**TASK:**
Reproduce exactly, and only, the lines below from the one containing "You are a computer-use agent. 379x213 pixels." through the one containing "This screenshot has width=682, height=1522.".

(Records contained in a dataset)
•••••
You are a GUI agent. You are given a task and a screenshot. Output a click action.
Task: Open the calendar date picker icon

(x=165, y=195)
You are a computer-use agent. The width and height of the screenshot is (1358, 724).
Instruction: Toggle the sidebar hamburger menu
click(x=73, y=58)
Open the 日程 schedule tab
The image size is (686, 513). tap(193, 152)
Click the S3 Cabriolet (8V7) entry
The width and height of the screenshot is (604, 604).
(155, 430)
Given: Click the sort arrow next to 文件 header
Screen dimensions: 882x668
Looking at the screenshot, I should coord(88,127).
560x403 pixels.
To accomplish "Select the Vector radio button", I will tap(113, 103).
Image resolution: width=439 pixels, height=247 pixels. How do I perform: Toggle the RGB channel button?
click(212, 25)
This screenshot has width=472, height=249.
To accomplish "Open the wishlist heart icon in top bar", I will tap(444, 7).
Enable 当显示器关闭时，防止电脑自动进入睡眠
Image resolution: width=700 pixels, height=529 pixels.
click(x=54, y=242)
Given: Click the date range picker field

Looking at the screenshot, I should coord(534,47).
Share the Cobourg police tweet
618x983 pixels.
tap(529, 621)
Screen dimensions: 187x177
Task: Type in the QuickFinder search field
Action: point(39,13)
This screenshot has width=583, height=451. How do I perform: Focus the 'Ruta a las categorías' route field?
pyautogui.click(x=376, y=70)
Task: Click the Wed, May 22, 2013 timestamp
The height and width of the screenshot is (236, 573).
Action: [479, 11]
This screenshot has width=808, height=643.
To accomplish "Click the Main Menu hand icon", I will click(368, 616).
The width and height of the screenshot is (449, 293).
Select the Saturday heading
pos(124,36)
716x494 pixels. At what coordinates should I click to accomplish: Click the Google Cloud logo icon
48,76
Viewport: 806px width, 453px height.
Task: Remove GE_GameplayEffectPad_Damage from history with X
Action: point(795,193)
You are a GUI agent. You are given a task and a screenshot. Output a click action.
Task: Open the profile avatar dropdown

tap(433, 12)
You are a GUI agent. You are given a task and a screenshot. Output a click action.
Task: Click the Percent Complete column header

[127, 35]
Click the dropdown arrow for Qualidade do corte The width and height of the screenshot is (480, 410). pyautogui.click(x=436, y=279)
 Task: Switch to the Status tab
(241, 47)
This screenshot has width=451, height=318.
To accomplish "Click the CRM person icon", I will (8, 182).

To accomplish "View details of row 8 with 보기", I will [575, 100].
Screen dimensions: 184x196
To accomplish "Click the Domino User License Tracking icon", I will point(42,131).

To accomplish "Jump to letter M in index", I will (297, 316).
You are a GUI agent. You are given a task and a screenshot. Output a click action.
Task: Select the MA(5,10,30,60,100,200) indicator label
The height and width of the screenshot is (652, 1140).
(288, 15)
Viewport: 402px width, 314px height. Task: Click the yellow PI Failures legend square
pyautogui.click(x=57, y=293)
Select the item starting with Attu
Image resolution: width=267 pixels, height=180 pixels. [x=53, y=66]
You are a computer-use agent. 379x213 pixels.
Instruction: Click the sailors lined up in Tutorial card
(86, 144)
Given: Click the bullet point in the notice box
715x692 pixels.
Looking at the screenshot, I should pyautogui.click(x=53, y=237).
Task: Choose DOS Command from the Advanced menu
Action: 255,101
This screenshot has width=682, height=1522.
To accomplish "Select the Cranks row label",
•••••
**SOLUTION BELOW:**
You are a computer-use agent. 379x213 pixels.
Instruction: Click the sailors lined up in Tutorial card
(86, 144)
Given: Click the bullet point in the notice box
715x692 pixels.
Looking at the screenshot, I should pyautogui.click(x=53, y=237).
Task: Choose DOS Command from the Advanced menu
Action: 255,101
This screenshot has width=682, height=1522.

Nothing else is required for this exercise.